» What to produce
Return the data below exactly, but only from the line containing "Image resolution: width=558" through the line containing "740x556 pixels.", with both of those lines included.

[Stored items]
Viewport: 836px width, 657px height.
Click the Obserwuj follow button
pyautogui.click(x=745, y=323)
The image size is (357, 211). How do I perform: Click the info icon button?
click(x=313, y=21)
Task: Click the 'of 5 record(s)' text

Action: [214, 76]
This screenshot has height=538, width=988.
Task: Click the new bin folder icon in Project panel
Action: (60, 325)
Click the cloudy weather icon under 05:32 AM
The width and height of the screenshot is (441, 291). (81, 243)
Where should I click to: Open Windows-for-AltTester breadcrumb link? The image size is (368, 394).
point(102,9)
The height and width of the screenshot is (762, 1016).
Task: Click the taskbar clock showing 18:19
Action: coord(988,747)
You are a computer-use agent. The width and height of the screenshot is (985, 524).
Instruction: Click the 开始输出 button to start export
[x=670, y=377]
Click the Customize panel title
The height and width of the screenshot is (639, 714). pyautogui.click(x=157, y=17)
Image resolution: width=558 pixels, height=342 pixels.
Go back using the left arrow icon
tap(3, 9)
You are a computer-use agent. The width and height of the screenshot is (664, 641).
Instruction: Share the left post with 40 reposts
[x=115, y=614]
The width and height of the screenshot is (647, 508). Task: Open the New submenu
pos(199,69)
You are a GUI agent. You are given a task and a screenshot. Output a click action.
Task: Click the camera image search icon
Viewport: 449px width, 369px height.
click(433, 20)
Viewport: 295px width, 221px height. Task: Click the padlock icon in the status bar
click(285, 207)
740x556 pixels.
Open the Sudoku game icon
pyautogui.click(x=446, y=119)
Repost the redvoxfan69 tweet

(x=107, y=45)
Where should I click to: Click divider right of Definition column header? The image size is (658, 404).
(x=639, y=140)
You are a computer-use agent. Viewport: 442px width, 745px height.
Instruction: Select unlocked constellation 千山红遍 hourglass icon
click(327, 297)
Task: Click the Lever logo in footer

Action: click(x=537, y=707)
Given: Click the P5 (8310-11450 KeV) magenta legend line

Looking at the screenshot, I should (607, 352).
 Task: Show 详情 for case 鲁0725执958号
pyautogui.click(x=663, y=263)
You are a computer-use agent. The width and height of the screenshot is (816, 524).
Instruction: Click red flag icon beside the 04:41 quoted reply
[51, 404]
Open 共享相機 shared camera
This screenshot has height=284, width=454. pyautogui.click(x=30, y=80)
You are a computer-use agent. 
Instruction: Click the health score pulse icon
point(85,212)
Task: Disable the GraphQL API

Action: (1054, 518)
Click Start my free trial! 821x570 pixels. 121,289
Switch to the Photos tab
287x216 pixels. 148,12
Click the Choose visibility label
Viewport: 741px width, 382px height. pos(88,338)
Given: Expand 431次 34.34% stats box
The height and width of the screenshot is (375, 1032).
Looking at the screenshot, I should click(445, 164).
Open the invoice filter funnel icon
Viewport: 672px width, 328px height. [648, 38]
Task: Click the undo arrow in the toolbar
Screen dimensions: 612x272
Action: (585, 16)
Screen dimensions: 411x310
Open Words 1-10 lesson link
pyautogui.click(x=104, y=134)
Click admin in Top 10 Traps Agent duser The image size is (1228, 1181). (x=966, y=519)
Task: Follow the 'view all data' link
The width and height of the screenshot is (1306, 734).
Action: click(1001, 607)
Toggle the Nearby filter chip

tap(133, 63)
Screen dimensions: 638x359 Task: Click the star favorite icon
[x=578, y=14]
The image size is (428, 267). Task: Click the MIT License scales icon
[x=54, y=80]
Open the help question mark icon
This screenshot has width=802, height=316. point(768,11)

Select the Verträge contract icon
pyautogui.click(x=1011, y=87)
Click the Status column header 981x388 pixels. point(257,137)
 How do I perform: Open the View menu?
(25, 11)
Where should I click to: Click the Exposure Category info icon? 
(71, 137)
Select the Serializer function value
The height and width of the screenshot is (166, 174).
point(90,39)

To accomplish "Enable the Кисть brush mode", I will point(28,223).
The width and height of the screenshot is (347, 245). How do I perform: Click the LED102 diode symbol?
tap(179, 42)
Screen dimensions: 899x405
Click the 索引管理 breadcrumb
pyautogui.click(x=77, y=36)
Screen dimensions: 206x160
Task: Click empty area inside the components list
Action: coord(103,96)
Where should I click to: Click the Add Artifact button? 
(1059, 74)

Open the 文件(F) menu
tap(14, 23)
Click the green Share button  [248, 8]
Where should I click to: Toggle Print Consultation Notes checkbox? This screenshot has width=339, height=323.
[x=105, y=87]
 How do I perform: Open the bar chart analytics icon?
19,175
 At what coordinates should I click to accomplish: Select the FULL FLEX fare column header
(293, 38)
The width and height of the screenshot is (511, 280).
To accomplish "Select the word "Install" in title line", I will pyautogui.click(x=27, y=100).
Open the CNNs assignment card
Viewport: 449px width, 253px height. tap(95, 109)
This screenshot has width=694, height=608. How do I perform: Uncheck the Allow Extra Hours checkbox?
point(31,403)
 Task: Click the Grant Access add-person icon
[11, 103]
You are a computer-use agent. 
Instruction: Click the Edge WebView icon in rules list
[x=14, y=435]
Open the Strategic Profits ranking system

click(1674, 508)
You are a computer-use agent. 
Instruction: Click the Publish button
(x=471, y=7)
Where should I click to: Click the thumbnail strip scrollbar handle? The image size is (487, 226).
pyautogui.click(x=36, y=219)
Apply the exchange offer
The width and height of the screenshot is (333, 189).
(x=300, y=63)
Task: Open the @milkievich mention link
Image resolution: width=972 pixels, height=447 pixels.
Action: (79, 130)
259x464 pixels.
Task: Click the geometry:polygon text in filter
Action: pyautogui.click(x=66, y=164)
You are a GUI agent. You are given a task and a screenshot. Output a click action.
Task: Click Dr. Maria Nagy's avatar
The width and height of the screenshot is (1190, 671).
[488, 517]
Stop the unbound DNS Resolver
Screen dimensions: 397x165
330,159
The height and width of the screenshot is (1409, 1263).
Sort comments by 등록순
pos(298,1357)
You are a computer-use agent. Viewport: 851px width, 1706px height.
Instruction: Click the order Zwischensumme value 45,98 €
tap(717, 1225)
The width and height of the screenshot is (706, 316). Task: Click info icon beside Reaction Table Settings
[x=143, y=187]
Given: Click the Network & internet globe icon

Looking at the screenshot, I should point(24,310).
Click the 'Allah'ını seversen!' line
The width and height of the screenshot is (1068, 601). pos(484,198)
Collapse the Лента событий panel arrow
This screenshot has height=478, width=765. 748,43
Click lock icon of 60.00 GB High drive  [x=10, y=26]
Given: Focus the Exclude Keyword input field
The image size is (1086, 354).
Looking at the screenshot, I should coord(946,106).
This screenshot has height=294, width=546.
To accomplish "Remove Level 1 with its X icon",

» Answer to the problem
Image resolution: width=558 pixels, height=342 pixels.
Go back using the left arrow icon
tap(3, 9)
You are a computer-use agent. The width and height of the screenshot is (664, 641).
Instruction: Share the left post with 40 reposts
[x=115, y=614]
The width and height of the screenshot is (647, 508). Task: Open the New submenu
pos(199,69)
You are a GUI agent. You are given a task and a screenshot. Output a click action.
Task: Click the camera image search icon
Viewport: 449px width, 369px height.
click(433, 20)
Viewport: 295px width, 221px height. Task: Click the padlock icon in the status bar
click(285, 207)
740x556 pixels.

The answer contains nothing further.